Olá!
Sou Sara Navas e esta semana escreverei a newsletter ICON que você acabou de receber em seu e-mail. Como seu tempo é essencial, vou direto ao ponto. Em quatro semanas terei 35 anos. Para muitos parecerá muito pouco (eu te amo) e para aqueles que nasceram com o euro mais do que consolidado, parecerá, no mínimo, os anos de Matusalém. No fim. Eu nem sei como me sinto. Eu quero comemorar? Eu realmente vou ter 35 anos? Na minha cabeça, ainda sou a mesma garota de 18 anos com muito delineador preto que passava mais tempo no refeitório da universidade do que na aula. Minha negação da realidade é tão grande que, quando tive minha filha, me senti quase como uma mãe adolescente e eu tinha 33 anos!
Envelhecer é, sem dúvida, a melhor coisa que pode acontecer a uma pessoa. Mas comemorar o fato de ter passado mais um ano da minha vida é uma tarefa árdua. Não vou mentir para você. Às vezes me pergunto o que eu, aos 15 anos, pensaria de mim hoje. Aos 35 anos, eu me imaginava em uma casa maior? com mais filhos? com outro salário? eu morava em outra cidade? Sinceramente, não me lembro. Mas sei que, graças a José Coronado e à série Periodistas , ficaria feliz em trabalhar onde trabalho. Algo é algo.

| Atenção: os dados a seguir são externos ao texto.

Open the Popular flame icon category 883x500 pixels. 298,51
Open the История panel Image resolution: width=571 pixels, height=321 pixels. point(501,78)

Falamos sobre o envelhecimento e as expectativas associadas à idade neste artigo publicado ontem no site ICON . “As expectativas sobre o que já deveríamos ter conquistado até uma certa idade podem se tornar um fardo”, explica a psicóloga e terapeuta Elvira Infante no artigo. “Há aspectos vitais que nos fazem repensar o significado de tanto esforço, como não ter conseguido estabilidade no emprego ou moradia”, continua Infante.
O jornalista Alberto Sisí disse à ICON que “ficar um ano mais velho quando você não é mais extremamente jovem é, na verdade, enganar a morte”. O físico Stefan Klein, em seu ensaio El tiempo (Península, 2024), se aprofunda em nossa relação problemática com o tempo e aponta que “ao longo dos anos, tendemos a fazer uma descoberta preocupante: quanto mais velhos ficamos, mais rápido o tempo parece passar”.
O escritor Rodrigo Fresán confessa que com o nascimento do filho sentiu ainda mais o abismo do tempo: “Foi o que verdadeiramente me deu uma noção da passagem do tempo. Ter um filho é como ter uma bomba-relógio em casa. “Embora seja muito gratificante, também é bastante ameaçador, porque você está sempre ciente daquele relógio.” E eu não poderia concordar mais com ele. Minha filha vai fazer dois anos em alguns meses e estou ciente da passagem do tempo mês a mês, centímetro a centímetro e também marco a marco. Há dois anos minha filha ainda não existia fora de mim e agora ela tem a altura da minha cintura, fala, corre, vivencia e entende tudo o que acontece ao seu redor. O tempo e seu ritmo acelerado certamente nunca foram tão avassaladores. Espero aproveitar e comemorar tantos aniversários com ela que vou ter dificuldade em contá-los.